The Philippine Star

Gross borrowings decline in 5 months

- By MARY GRACE PADIN

The national government’s borrowings in the first five months continued to decline due to less issuances of onshore government securities, according the Bureau of the Treasury (BTr).

Based on the latest data from the agency, gross borrowings as of end-May declined 33.18 percent to P302.58 billion, as compared to the P452.81 billion in the same period last year.

This was despite the 74.55 percent jump

in gross borrowings for May, which reached P57.97 billion.

Of the total borrowings as of May 31, the BTr said P150.45 billion came from domestic lenders. This was 52.63 percent lower than the P317.58 billion in the same period in 2017.

The bulk, or P104.96 billion of this amount, came in the form of fixed-rate Treasury bonds, declining 13 percent from the P120.79 billion issued a year ago. This happened as the Treasury went for more rejection and partial awards on T-bond auctions during the period.

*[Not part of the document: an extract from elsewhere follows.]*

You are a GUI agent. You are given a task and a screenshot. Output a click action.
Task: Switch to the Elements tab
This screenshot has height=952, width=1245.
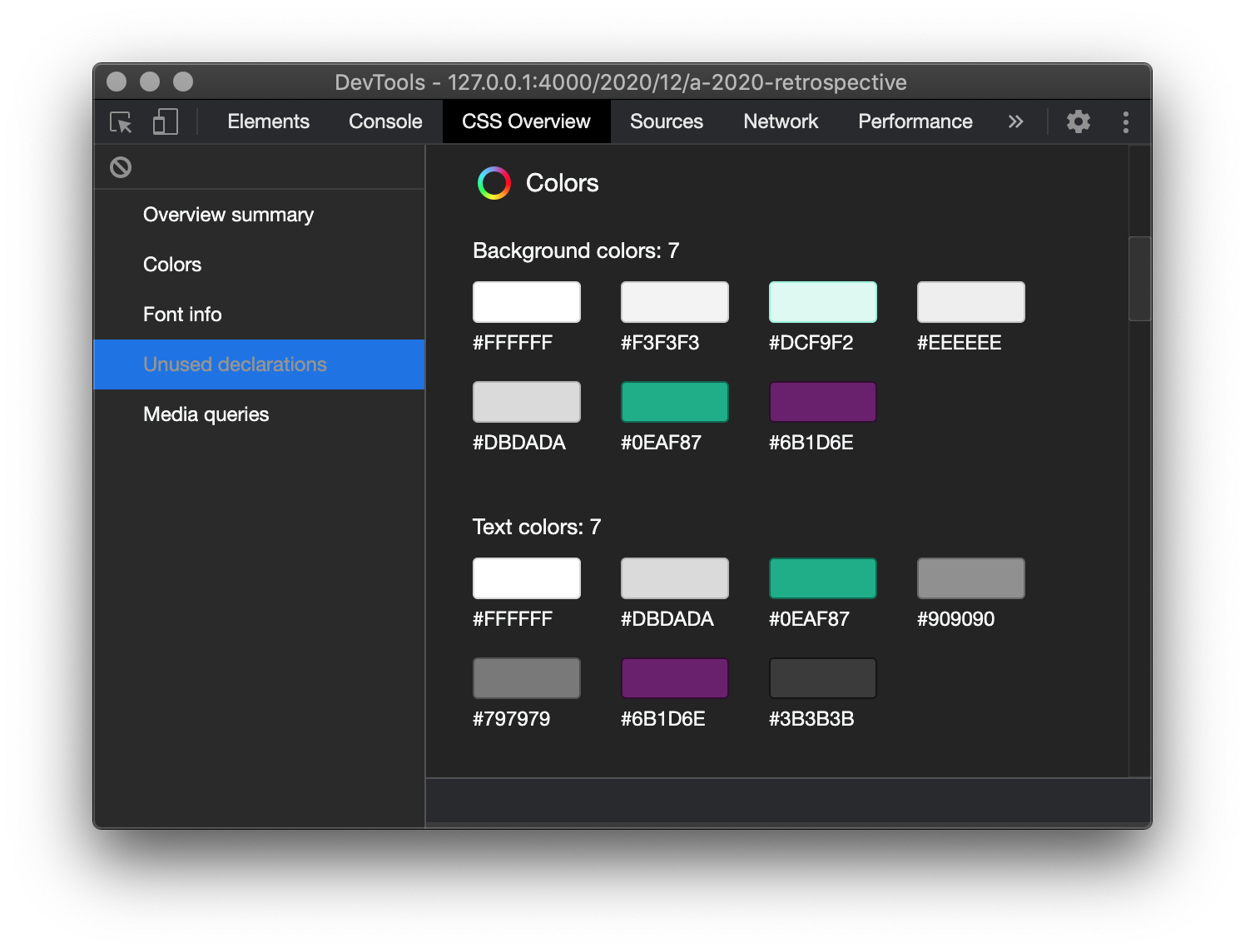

The remaining P45.49 billion in domestic borrowings as of end-May also came from the bidding of Treasury-bills.

Meanwhile, data from the BTr also showed that the national government borrowed P152.13 billion from foreign creditors from January to May. This was 12.5 percent higher than last year’s level of P135.22 billion.

Of the amount, P102.68 billion was raised through the issuance of global bonds, while another P12.01 billion was through the sale of panda bonds or renminbi denominate­d securities. Last January, the government successful­ly sold $2 billion worth of 10-year global bonds at a coupon rate of 3.3 percent. About 1.46 billion renminbi ($230 million) in new money was also raised from the sale of three year panda bonds last March.

Other sources of external debt include program loans (P21.44 billion) and project loans (P15.99 billion) from multilater­al agencies, such as the World Bank, Asian Developmen­t Bank, and Japan Internatio­nal Cooperatio­n Agency.

The government borrows from local and foreign creditors to pay maturing debt and finance its budget deficit, which is targeted at three percent of the country’s gross domestic product (GDP).

For the whole of 2018, the national government is programmed to borrow P889.51 billion from local and foreign lenders. Of this amount, P176.26 billion will come from foreign financing, while the remaining P711.8 billion will be borrowed domestical­ly.

As of end-May, the national government’s outstandin­g debt reached P6.83, slightly lower than the end-April level of P6.87 trillion.